(What the task asks)
Please copy every line below that contains the string "website".

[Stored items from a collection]

* * * *

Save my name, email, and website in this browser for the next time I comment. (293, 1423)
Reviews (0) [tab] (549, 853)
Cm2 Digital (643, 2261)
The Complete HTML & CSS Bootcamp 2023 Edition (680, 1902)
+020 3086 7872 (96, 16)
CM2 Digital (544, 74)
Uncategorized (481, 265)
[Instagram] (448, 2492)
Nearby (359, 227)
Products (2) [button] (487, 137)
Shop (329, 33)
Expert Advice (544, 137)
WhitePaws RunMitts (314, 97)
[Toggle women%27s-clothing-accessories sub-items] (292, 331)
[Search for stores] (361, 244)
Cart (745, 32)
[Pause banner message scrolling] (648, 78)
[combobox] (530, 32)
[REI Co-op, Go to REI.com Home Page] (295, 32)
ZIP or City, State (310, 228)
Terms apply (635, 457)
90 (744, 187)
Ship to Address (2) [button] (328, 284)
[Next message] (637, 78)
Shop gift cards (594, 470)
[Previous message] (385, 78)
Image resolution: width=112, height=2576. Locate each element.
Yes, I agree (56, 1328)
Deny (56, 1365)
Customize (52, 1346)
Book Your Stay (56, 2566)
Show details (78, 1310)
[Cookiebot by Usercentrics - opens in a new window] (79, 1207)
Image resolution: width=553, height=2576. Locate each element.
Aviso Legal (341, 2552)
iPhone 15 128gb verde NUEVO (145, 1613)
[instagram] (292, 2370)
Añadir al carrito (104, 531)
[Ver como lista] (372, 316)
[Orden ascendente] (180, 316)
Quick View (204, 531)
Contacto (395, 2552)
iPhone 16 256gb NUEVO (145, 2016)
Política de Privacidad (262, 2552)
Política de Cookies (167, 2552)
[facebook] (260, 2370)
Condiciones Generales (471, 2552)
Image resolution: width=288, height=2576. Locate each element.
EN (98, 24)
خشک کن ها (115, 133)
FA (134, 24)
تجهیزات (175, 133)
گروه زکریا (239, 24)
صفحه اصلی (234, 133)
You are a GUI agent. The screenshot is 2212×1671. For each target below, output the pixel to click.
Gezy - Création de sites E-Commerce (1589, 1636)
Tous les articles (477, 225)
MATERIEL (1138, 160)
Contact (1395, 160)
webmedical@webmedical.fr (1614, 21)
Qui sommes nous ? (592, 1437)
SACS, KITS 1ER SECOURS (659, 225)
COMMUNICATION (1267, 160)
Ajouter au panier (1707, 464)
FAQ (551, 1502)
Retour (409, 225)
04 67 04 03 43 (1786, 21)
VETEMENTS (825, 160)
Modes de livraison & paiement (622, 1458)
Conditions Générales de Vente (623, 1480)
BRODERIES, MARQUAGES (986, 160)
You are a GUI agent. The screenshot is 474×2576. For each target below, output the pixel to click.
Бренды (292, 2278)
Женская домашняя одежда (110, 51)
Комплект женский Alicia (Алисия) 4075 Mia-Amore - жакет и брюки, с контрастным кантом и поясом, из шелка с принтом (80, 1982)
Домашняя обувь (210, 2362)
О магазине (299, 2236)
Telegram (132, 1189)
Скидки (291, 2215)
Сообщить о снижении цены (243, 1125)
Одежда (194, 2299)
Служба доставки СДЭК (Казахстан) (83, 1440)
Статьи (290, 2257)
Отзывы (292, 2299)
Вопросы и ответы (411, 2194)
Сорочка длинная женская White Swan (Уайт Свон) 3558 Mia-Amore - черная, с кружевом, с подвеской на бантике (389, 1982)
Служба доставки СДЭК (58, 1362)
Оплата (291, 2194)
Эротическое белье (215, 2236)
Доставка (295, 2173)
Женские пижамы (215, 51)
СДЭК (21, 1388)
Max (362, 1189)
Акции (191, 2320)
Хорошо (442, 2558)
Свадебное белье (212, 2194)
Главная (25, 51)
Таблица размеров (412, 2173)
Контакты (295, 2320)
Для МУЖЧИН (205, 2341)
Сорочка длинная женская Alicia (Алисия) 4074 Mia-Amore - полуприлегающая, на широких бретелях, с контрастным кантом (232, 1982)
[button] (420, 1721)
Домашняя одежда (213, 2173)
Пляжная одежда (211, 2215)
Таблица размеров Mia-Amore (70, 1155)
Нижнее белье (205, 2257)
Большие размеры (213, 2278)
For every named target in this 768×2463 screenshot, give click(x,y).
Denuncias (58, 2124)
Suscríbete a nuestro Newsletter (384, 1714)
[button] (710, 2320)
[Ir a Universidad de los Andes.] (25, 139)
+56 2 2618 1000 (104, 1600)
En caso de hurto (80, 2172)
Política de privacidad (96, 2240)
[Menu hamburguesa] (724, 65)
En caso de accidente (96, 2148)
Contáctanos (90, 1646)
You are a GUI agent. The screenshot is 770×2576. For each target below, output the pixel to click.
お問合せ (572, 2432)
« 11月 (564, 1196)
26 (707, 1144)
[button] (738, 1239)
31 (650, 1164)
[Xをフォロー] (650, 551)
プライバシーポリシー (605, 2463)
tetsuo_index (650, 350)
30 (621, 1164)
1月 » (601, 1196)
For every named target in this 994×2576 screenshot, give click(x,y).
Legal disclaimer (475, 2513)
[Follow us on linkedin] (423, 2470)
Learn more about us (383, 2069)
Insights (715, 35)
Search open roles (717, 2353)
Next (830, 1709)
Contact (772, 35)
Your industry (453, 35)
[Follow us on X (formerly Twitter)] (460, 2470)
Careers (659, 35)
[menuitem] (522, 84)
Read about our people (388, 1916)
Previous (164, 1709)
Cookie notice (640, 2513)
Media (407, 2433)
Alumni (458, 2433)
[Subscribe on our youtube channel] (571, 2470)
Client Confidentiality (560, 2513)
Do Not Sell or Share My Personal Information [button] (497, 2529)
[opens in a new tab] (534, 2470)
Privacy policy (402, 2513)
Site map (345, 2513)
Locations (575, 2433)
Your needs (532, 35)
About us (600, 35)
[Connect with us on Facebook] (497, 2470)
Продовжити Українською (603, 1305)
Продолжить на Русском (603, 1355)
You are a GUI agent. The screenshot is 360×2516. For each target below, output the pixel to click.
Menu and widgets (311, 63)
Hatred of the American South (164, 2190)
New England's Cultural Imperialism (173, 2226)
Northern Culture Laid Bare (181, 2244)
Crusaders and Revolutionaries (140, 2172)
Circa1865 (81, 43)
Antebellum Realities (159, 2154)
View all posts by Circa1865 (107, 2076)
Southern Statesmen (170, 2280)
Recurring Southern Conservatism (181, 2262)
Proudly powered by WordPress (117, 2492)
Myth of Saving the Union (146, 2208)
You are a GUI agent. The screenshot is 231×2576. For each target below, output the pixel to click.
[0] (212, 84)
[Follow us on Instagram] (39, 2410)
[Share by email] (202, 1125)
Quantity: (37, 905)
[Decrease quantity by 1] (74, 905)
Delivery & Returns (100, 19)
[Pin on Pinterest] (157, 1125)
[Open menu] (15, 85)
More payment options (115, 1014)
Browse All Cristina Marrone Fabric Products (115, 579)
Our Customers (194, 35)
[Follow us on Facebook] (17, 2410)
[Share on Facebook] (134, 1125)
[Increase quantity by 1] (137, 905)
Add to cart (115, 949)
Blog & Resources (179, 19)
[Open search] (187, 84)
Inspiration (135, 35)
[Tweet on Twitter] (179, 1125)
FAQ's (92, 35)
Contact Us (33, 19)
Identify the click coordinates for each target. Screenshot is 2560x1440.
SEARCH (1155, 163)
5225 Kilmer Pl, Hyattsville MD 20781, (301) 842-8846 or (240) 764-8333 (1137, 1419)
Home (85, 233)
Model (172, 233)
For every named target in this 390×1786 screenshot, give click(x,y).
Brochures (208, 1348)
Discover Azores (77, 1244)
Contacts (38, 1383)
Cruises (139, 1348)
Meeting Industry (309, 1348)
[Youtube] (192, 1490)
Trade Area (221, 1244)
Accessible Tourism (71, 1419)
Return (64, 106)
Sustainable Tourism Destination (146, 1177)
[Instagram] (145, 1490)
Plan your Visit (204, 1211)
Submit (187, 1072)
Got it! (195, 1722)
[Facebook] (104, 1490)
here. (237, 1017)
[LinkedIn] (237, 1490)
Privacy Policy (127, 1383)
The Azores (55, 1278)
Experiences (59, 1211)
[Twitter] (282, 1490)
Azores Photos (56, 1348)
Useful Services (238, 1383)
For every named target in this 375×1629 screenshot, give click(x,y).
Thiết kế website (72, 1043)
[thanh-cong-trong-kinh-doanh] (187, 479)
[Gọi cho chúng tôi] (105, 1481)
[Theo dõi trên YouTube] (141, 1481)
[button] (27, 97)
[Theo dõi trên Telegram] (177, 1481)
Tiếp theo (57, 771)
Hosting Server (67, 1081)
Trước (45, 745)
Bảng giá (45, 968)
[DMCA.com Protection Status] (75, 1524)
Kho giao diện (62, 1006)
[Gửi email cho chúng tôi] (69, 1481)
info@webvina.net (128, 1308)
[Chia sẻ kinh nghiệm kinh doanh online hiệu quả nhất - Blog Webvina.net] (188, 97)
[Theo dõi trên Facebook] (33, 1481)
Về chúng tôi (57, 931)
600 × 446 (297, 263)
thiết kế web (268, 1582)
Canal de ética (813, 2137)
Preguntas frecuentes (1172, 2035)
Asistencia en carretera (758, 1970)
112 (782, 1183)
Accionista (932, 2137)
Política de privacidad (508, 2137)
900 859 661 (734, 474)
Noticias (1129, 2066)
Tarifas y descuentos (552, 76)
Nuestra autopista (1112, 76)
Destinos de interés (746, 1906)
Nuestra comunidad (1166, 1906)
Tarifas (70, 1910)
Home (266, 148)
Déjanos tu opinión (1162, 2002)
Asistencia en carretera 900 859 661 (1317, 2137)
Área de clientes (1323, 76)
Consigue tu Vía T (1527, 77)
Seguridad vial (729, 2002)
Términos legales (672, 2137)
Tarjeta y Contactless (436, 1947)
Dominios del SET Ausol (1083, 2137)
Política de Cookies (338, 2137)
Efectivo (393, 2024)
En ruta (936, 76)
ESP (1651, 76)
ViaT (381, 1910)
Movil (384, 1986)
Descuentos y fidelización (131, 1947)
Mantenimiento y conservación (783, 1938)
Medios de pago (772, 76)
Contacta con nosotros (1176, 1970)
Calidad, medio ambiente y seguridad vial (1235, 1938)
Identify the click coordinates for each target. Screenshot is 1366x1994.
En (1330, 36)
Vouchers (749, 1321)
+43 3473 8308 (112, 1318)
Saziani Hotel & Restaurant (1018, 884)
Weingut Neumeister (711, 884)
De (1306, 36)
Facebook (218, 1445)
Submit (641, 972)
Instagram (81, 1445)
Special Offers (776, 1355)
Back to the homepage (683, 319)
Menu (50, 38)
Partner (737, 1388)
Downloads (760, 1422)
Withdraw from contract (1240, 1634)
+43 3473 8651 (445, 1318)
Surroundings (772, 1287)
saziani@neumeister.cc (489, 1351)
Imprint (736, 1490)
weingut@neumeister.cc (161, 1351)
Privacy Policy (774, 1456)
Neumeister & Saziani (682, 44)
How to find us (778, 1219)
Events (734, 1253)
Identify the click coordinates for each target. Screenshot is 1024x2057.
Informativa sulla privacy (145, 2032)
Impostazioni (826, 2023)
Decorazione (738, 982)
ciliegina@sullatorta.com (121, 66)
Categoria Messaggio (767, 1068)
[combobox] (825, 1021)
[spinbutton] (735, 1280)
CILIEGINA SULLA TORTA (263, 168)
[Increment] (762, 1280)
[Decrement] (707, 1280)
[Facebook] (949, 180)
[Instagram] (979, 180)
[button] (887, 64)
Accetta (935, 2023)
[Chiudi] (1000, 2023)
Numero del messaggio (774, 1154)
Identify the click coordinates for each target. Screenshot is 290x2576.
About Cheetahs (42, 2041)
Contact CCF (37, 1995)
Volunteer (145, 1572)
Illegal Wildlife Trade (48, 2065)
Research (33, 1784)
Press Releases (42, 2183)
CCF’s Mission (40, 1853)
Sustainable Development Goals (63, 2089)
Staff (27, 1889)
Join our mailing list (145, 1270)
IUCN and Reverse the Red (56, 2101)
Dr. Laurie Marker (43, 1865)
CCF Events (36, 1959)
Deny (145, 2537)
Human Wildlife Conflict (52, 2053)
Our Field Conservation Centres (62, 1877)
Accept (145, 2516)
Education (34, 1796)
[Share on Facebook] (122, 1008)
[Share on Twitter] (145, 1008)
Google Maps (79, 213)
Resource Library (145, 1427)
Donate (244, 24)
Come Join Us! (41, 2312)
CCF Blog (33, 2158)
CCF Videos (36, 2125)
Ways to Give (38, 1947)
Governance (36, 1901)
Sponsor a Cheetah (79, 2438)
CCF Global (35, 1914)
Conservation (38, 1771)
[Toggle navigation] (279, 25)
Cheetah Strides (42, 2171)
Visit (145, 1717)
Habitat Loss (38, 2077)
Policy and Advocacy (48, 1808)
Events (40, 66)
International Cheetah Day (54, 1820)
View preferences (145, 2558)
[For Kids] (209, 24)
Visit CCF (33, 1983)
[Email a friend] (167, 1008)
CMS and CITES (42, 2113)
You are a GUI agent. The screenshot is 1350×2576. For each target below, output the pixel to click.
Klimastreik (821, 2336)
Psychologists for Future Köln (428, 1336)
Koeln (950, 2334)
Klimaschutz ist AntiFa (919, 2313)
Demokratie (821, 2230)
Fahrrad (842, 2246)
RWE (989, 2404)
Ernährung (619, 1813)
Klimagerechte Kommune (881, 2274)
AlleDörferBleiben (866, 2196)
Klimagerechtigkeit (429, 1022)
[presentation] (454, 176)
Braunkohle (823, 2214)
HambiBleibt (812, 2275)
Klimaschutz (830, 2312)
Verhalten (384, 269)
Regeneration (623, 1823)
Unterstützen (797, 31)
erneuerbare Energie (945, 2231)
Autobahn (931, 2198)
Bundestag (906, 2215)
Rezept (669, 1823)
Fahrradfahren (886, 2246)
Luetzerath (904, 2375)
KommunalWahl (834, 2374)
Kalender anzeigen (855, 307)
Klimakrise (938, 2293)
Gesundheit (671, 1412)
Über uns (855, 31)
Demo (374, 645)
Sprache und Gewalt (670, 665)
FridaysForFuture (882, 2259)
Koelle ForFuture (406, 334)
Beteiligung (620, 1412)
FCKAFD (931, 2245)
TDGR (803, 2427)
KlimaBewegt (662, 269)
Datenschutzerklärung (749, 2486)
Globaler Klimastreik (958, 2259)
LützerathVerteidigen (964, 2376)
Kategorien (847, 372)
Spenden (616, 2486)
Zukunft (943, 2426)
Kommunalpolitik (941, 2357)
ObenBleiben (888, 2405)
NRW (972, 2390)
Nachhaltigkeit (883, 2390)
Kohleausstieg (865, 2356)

* * * *

(Answer area)
Save my name, email, and website in this browser for the next time I comment. (293, 1423)
Thiết kế website (72, 1043)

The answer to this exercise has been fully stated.